Planks are highly effective abdominal strengthening exercise. It burns 3-5 calories per minute. The more repetitions you do, the more calories you will burn. If you have a high muscle-to-fat ratio, you will also burn more calories during repetitions.
How to do basic Planks
Lie facedown on the mat.
Raise your body up on your forearms, keep the elbows directly under your shoulders.
Squeeze your inner thighs and glutes together.
Curl your toes under. Draw your belly button in and up to engage your core.
Raise your knees and your back flat and straight.
Hold your entire body in a straight line, with your neck relaxed and your head stretching forward slightly.

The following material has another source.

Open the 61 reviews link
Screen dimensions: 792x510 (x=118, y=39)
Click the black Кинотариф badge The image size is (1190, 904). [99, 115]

Keep your gaze on the floor.
Hold this position for as long as you can with a flat back for 20 to 30 seconds to start. Try to build up to holding this position for one minute or longer.
A plank helps to burn fat rapidly because it can engage multiple muscles at once. It also benefits the core strength of the body and boosts the metabolic rate to lose weight. No wonder, a plank is an excellent choice to stimulate the whole body.
While doing it, muscle ups increase metabolism rate and burn more calories than fat while you’re at rest.
It improves muscle-to-fat ratio so you are more likely to avoid obesity-related illnesses like high blood pressure, high cholesterol, heart disease, diabetes.
It strengthens the back and the muscles surrounding the spine. This helps improve the posture, which may keep you safe from back injury and strain.
There are many variations of Planks which help in burning calories more rapidly.
So last but not least, Planks increase muscle and boost metabolism, so they help to sustain higher levels of caloric burn during rest. They are an excellent addition to a well-rounded exercise routine, which also includes cardio workouts.